* **REQUIREMENTS**: Please rewrite the records from the line containing "You are a computer-use agent." through the line containing "click(655, 236)", requests included, scaling every coordinate in the answers by 2.25 and rounding to whole numbers, with halves rounded up. Give only these lines, and leave the pictures out.

* **INPUT RECORDS**:
····················

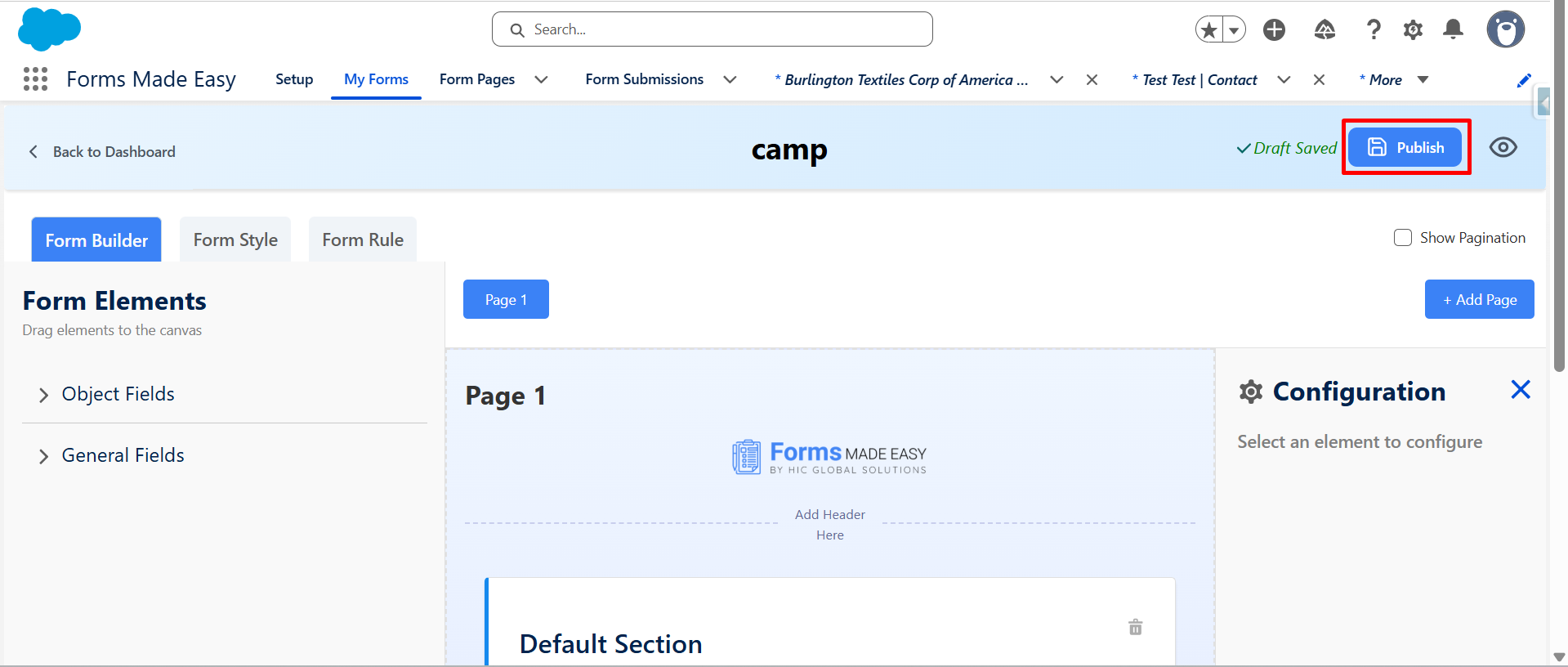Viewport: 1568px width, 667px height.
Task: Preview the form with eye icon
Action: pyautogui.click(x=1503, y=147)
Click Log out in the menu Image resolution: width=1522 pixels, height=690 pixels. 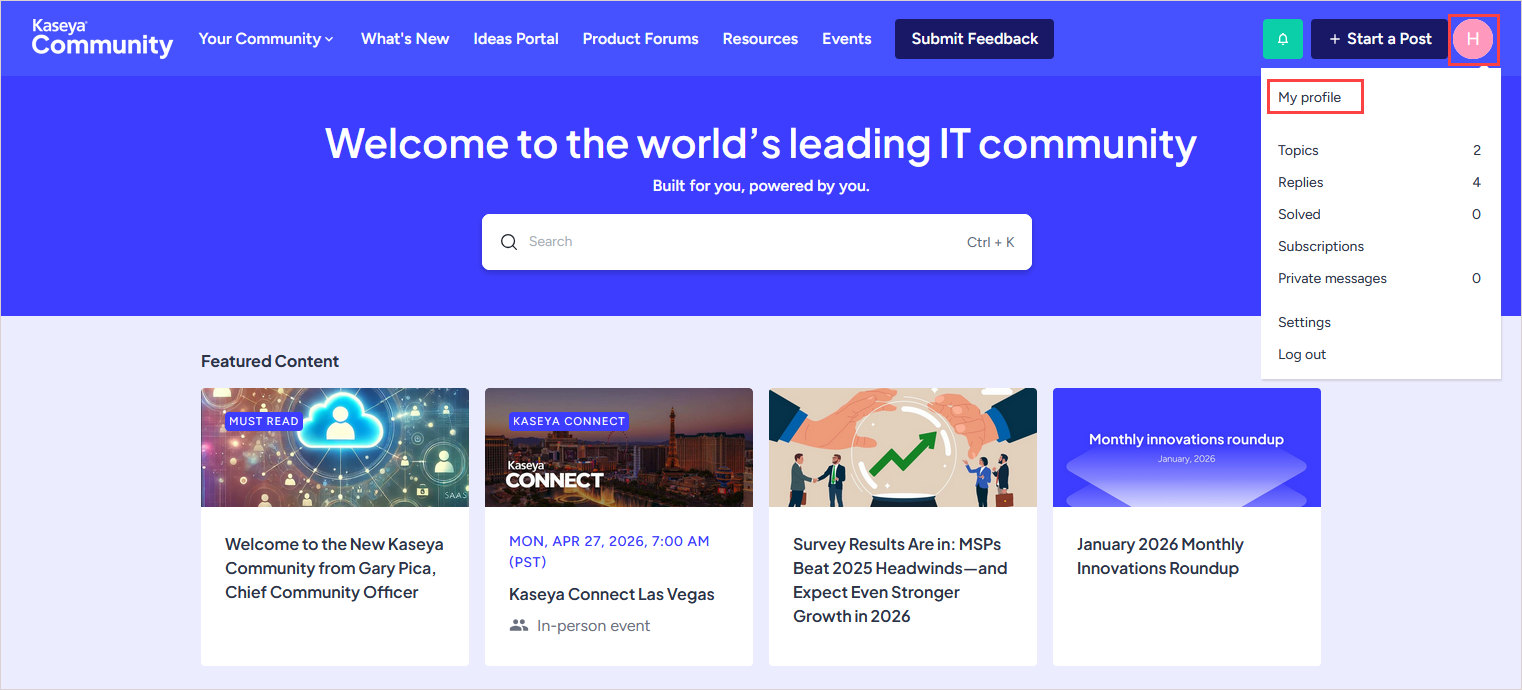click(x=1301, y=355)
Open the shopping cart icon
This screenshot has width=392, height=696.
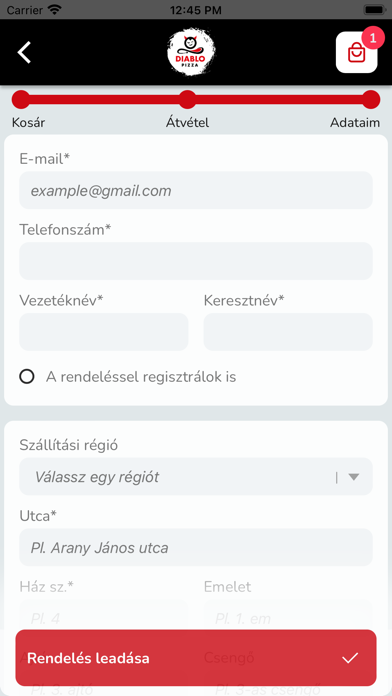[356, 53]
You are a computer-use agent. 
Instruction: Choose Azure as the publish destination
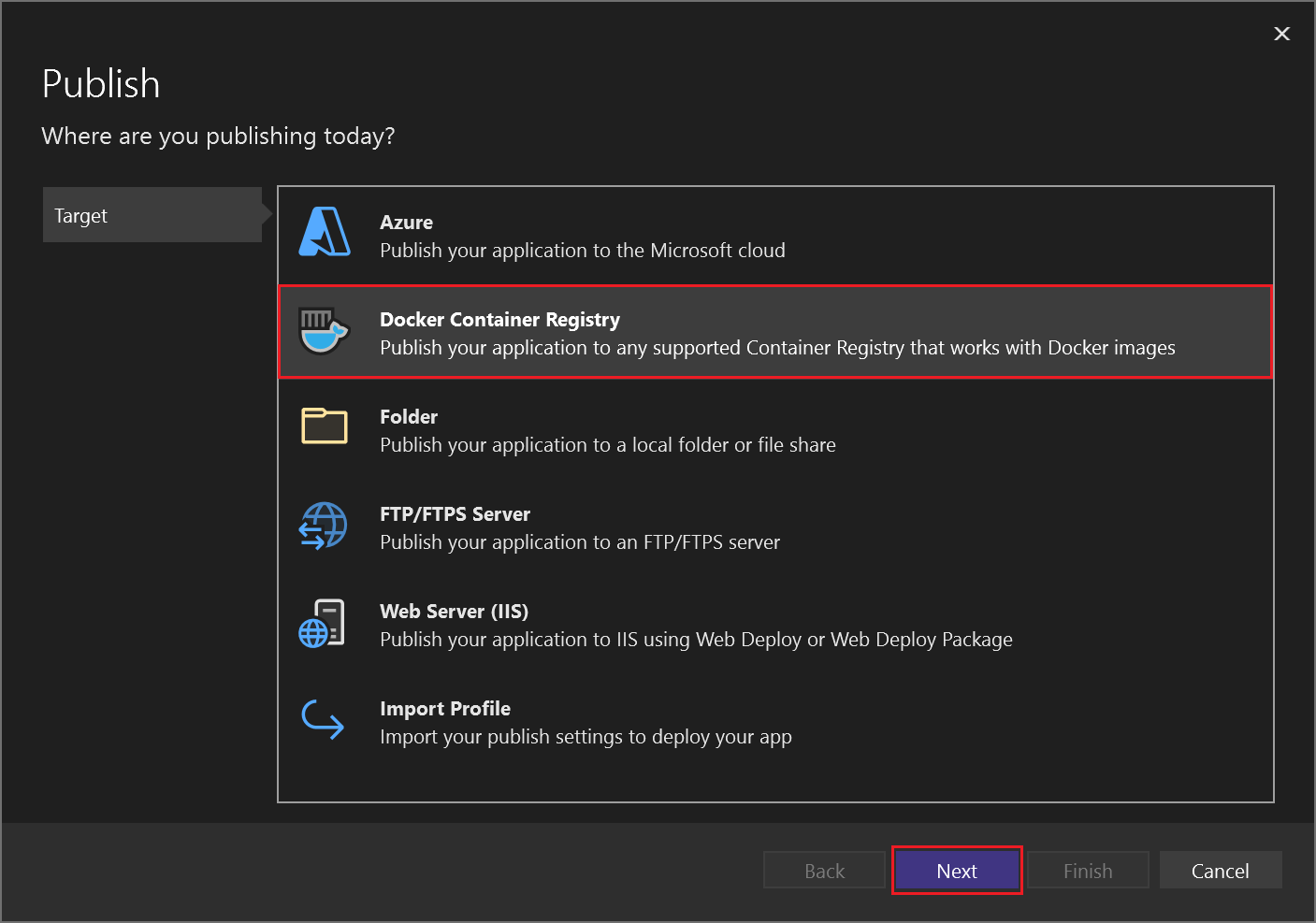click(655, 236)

····················

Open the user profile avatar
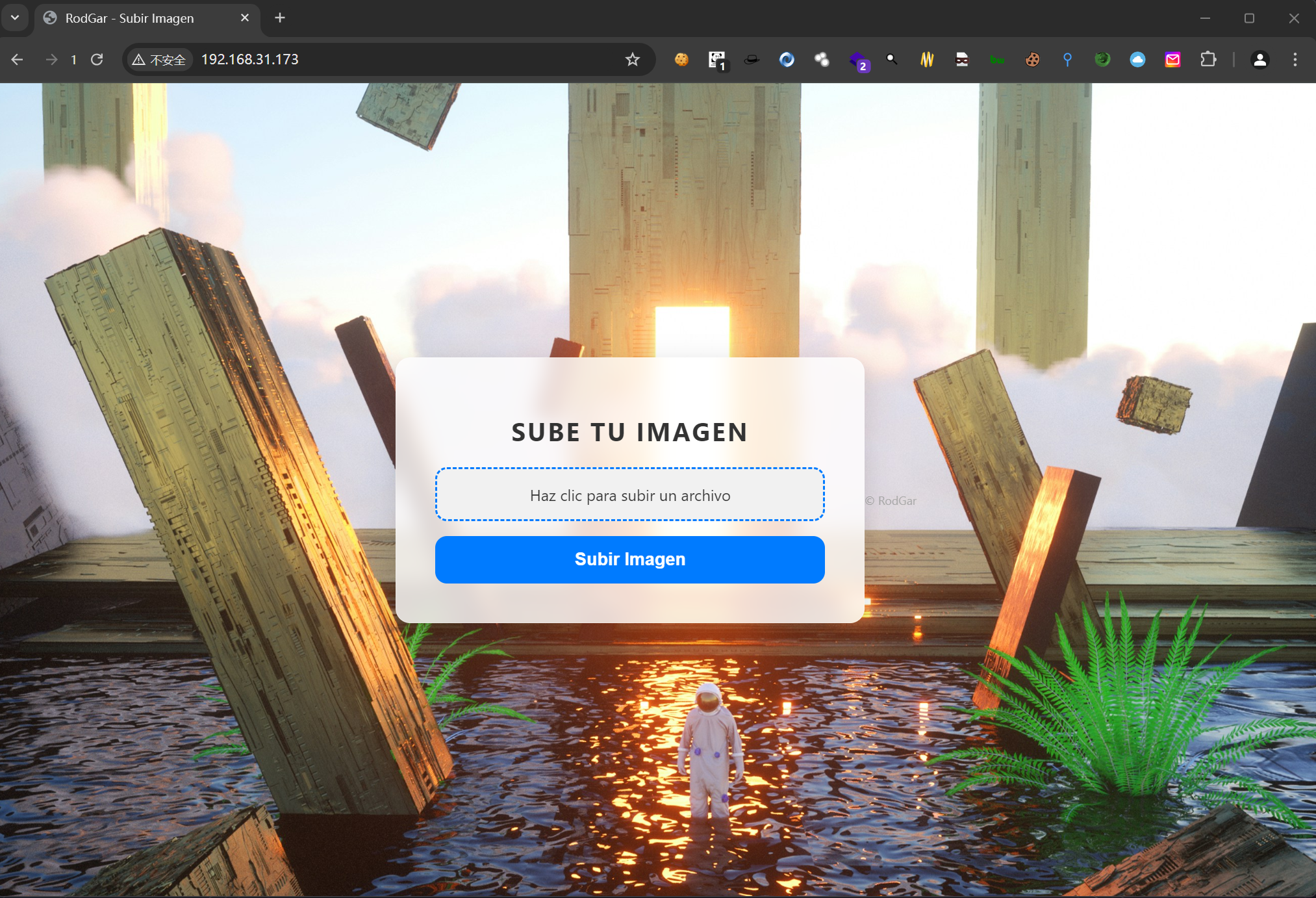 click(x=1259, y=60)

····················

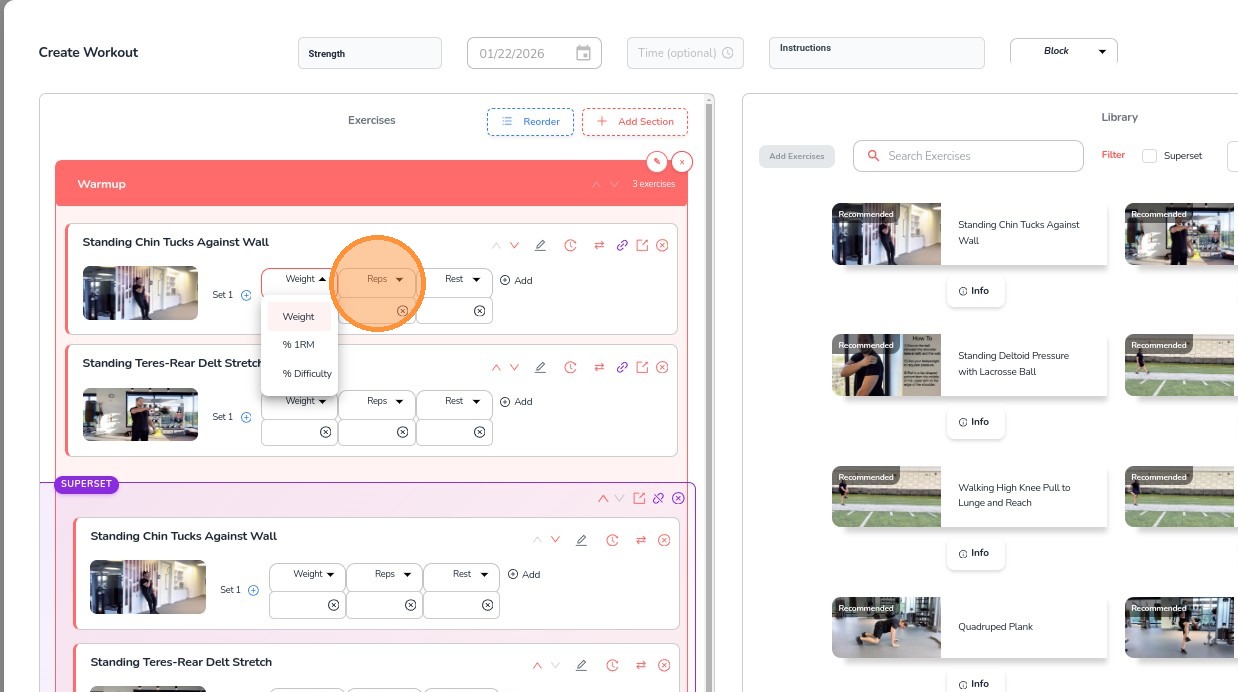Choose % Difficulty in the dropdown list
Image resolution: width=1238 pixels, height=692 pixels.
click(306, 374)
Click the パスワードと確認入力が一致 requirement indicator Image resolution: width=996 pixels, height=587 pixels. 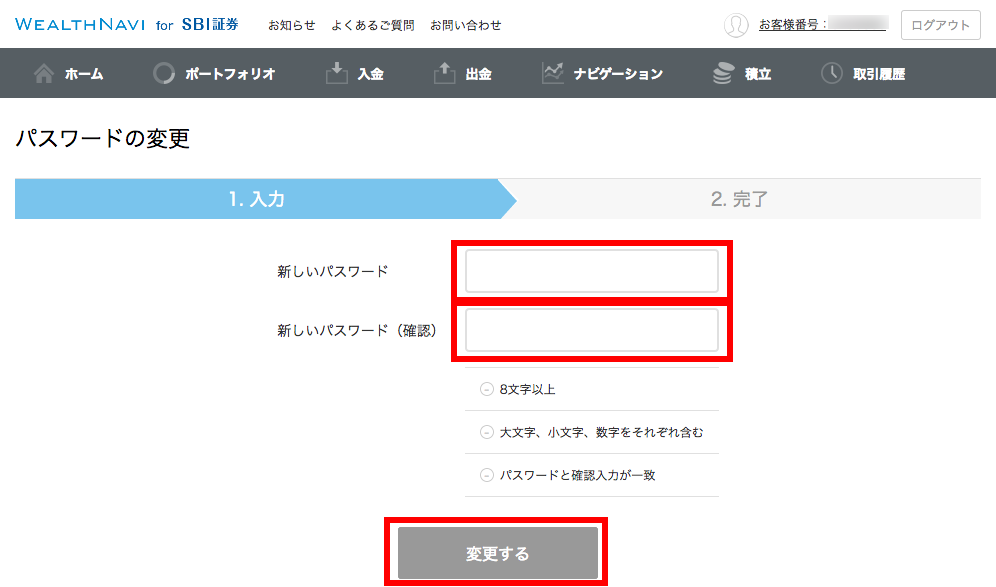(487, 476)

····················

* **FINISHED TASK**:
You are a computer-use agent. 
Instruction: Choose Azure as the publish destination
click(1474, 531)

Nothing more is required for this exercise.